> **RECORDS FOR THIS TASK**:
==============================

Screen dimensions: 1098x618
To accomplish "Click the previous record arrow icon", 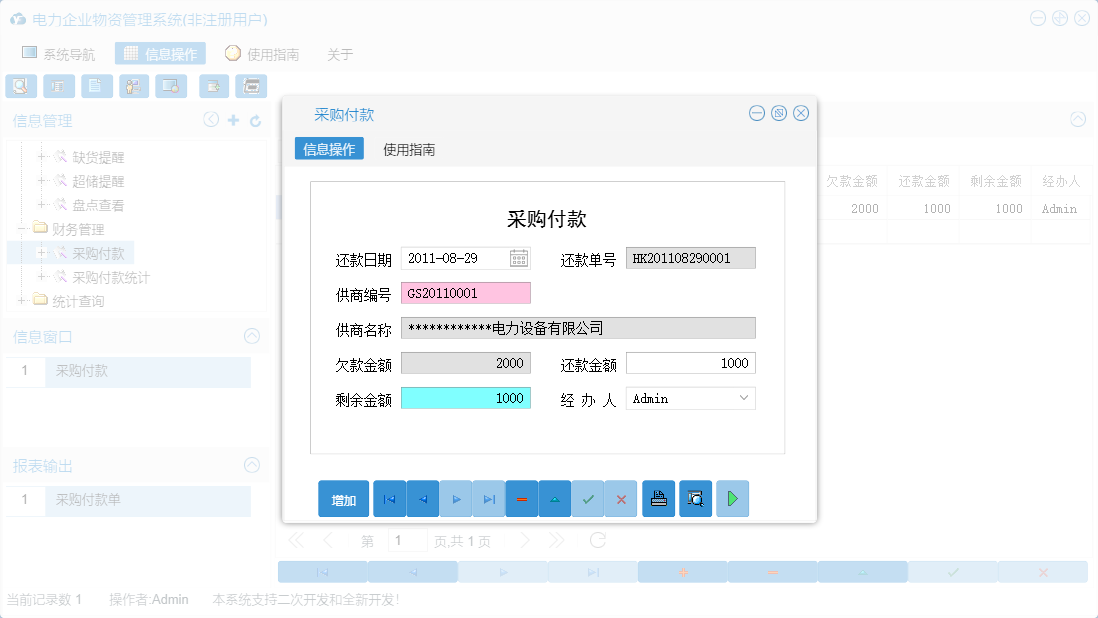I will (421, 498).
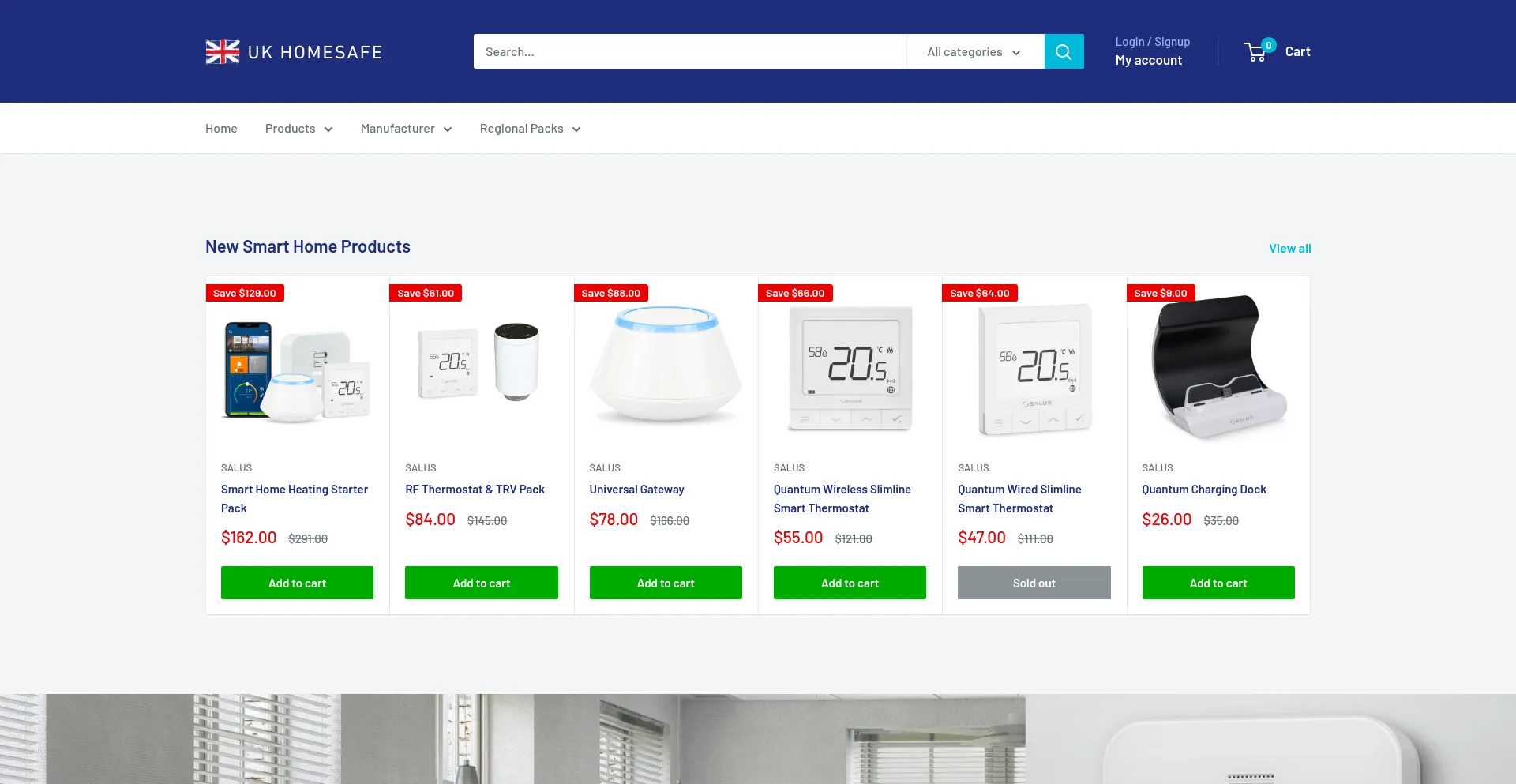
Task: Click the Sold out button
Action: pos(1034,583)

==============================

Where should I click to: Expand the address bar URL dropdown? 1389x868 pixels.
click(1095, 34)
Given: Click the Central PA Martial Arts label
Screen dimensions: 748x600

==============================

> **WHAT YOU HAVE TO DO**:
Go through the entries above and report every line in which the word "Screen" appears.

> **SOLUTION FOR THIS TASK**:
Screen dimensions: 1098x618
Screen dimensions: 748x600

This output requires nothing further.